→ **Übungstext**
--- --- ---
Als ich als junge Erzieherin begann meine Berufserfahrung zu sammeln, erlebte ich einen großen Konflikt in mir, da ich diese Strenge, die ich in der Kindheit erlebte, nicht an Kinder weiter geben wollte. Gleichzeitig hatte ich die Aufgabe 25, manchmal bis zu 29 Kinder, in meiner Gruppe zu Mitgliedern dieser Gesellschaft zu erziehen. Ohne eine Authorität zu sein, ist dieses unmöglich. Sehr wichtig ist hier die Unterscheidung der Worte Authorität und authoritär. Sehr häufig musste ich auffangen, was Eltern heutzutage, aus aus Gründen der Berufstätigkeit nicht mehr leisten können.

Zu der Zeit fiel mir Herr Winterhoffs Buch: „Warum Kinder Tyrannen werden“ in die Hände und ich erkannte plötzlich, dass ich meine eigene Geschichte auf meine Kindergartenkinder projizierte. Projektion ist ein psychologischer Begriff für die Übertragung von eigenen unbewussten Gefühlen. 

Er sprach von einer Theorie, in der sich Eltern oft als Einheit mit ihrem Kind fühlen. Er sprach von einer Art Verschmelzung. Würden sie ihr Kind bestrafen müssen, oder ihm einen Wunsch verwehren, wäre es, als fügten sie sich selbst Schmerz zu. Diese Eltern kannte ich bedingt durch meine Arbeit, nur all zu gut. Eltern die unfähig waren, ihren Kinder Grenzen zu setzten.
--- --- ---
→ **Datensätze**
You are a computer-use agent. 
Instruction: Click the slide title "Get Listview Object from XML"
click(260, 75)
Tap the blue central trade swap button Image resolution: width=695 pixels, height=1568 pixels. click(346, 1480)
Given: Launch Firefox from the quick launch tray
--- --- ---
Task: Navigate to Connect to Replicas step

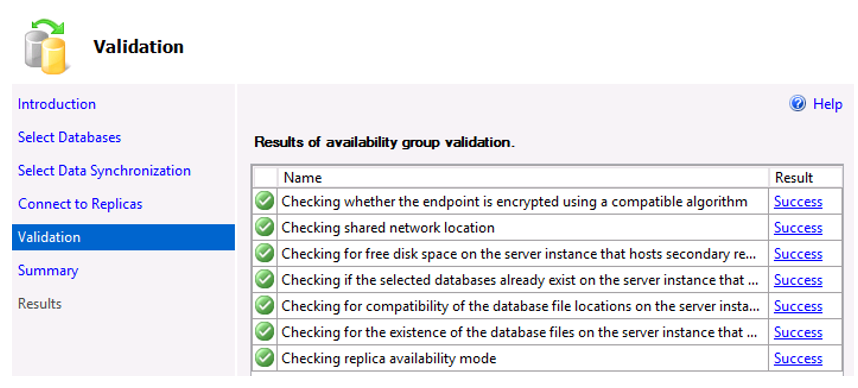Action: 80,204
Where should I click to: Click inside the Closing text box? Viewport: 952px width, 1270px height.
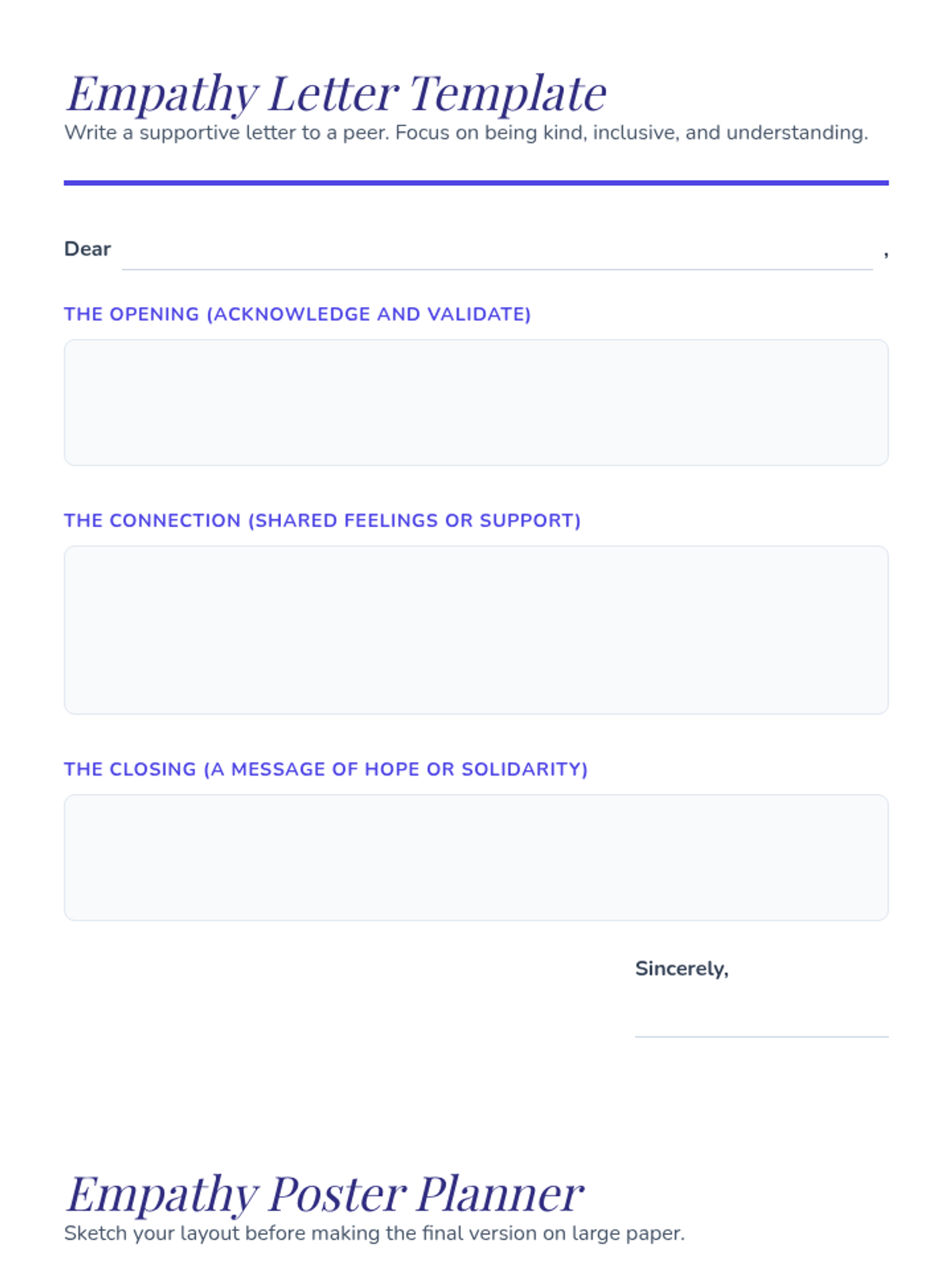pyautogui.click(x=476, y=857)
--- --- ---
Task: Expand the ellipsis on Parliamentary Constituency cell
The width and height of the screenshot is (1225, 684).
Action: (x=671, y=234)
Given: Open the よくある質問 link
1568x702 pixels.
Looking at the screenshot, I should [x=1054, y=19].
--- --- ---
→ **Aufgabe**
Schreib den Übungstext ab, beginnend mit „Er sprach von einer Theorie, in“ und weiter bis einschließlich „Grenzen zu setzten.“. Benenne dabei „Verschmelzung“ in „Symbiose“ um.

→ **Lösung**
Er sprach von einer Theorie, in der sich Eltern oft als Einheit mit ihrem Kind fühlen. Er sprach von einer Art Symbiose. Würden sie ihr Kind bestrafen müssen, oder ihm einen Wunsch verwehren, wäre es, als fügten sie sich selbst Schmerz zu. Diese Eltern kannte ich bedingt durch meine Arbeit, nur all zu gut. Eltern die unfähig waren, ihren Kinder Grenzen zu setzten.